Each hex on the game map is equal to 120 miles from side to side, and all of the actual and potential European Theater belligerents - some twenty nations in all - are included in the counter-mix. The game map covers Europe, the Balkans, Turkey, Western Russia, North Africa, and the Middle East. WORLD WAR II: European Theater of Operations, 1939-45 is a strategic (army-level) simulation of Second World War ground operations in Europe and North Africa. Tragically, the Greatest War in human history, seemingly almost by accident, had begun without any of its participants fully understanding its future geographical reach, its ultimate magnitude, or its unbelievable human and material cost. Poland was the first European nation to succumb through invasion to Hitler’s dream of a modern German Empire, but it would not be the last.įor the second time in a generation, Europe’s Great Powers had gone to war. Seventeen days after the initial German onslaught, Soviet troops crossed a nearly-prostrate Poland’s eastern border to help the Germans complete the Polish nation’s final dismemberment.
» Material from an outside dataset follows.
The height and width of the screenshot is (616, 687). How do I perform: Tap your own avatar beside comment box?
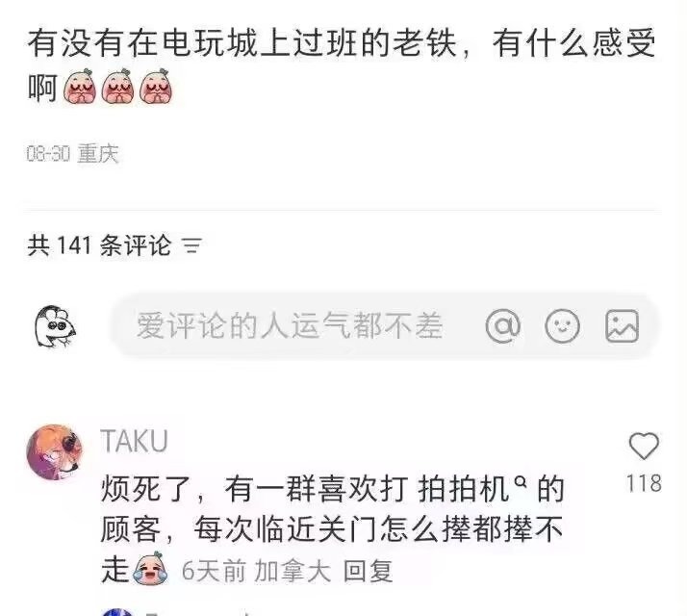pyautogui.click(x=55, y=325)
England and France, although incapable of providing the Poles with any immediate direct assistance, quickly demonstrated their support for Poland by declaring war on Hitler’s Germany on 3 September. Without bothering with the inconvenient formality of a declaration of war, Hitler had ordered the invasion and subjugation of his smaller neighbor. Almost simultaneously, 44 German infantry divisions and 14 armored divisions surged across the frontier catching Poland’s thirty-odd infantry and cavalry divisions almost completely by surprise. (SPI) in 1973.Īt 04:40am on September 1, 1939, waves of Luftwaffe aircraft struck airfields all across Poland. Simonsen) and published by Simulations Publications, Inc. Dunnigan (with graphics design by Redmond A. WORLD WAR II: European Theater of Operations, 1939-45 is a strategic-level simulation - very loosely based on the KURSK Game System - of ground combat in the European Theater during the Second World War.